The LA Times ran a story about possible tunnels in Fresno’s Chinatown. Urban legend says that there is a system of tunnels under the streets, that extends for blocks and once led to speakeasies and brothels in the late 19th century through World War II. Right now the evidence consists of a recently discovered crawl space, boarded up archways, and oral history from a few survivors of the time when the tunnels would have been active.

In addition to the historical preservation and archaeological aspect of “underground Chinatown,” the article also addresses criticism of the urban legend. Skeptics say that the tunnels are merely “connected basements” and that the tales told abet xenophobia. They cast the Chinese as a “population of undesirables” and make them mysterious. The population of the Fresno Chinatown, founded in 1872, consisted largely of California railroad workers.

This is certainly a concern- one hopes that the tunnels, or whatever one wants to call them, could be used to promote understanding, not engender racism or prejudice. Perhaps the tales could be reframed so as to not be xenophobic. The very idea of xenophobia assumes the point of view of the mainstream looking at the outsider. But what about the outsider looking in- what was it like to be that underground person, what did the world look like from that perspective?

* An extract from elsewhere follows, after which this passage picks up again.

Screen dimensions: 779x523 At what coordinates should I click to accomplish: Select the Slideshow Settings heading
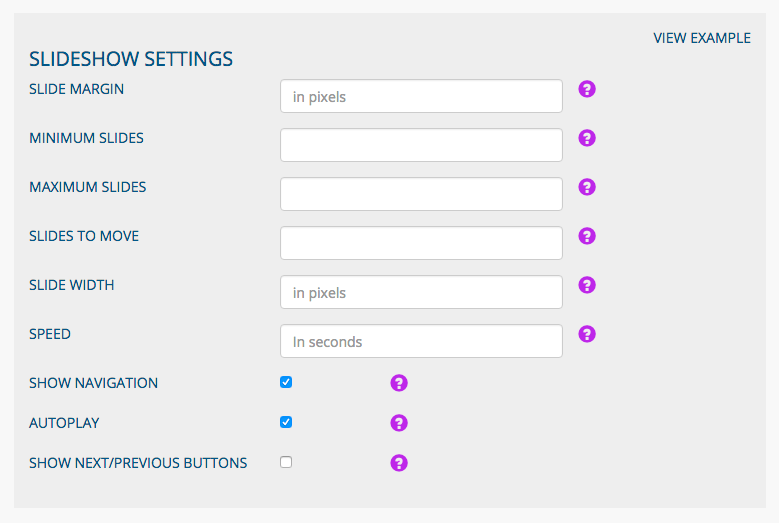click(131, 59)
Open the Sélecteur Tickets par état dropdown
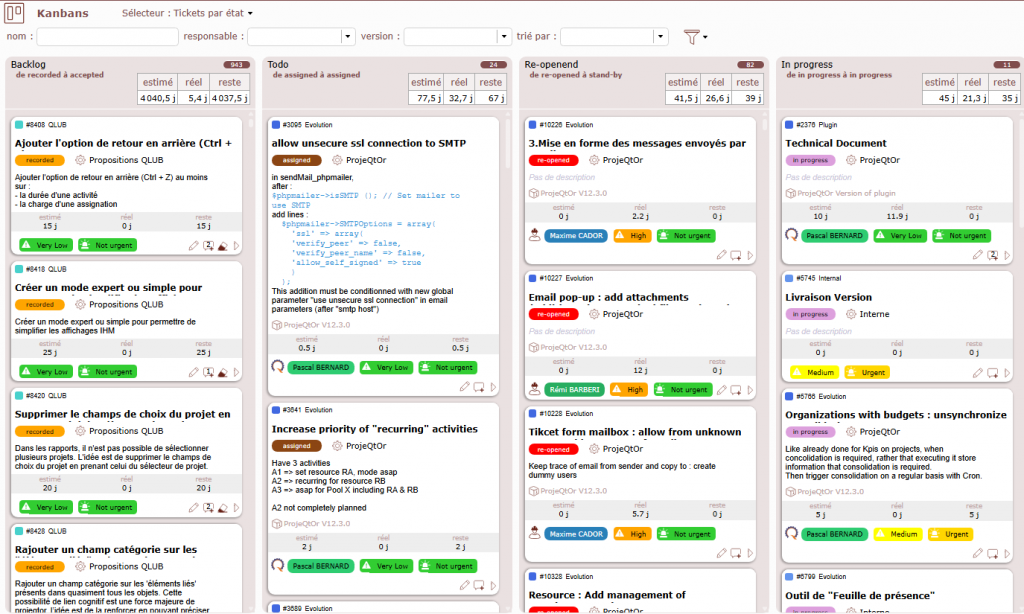The height and width of the screenshot is (614, 1024). [x=187, y=14]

If they do exist, they could be used to illuminate some truth of the times. And there’s something inherently fascinating about tunnels aside from the allure of secrets. One thinks of other things also; of burrowing, of the womb, of the inexhaustible theme of appearance versus reality. At any rate, one hopes that the historical preservationists capture what pieces of the story they can from remaining septuagenarians, rather than let it slip away. It’s a much better one than that of Manhattan Chinatown, where the underground lives today, and is used to cache faux designer handbags.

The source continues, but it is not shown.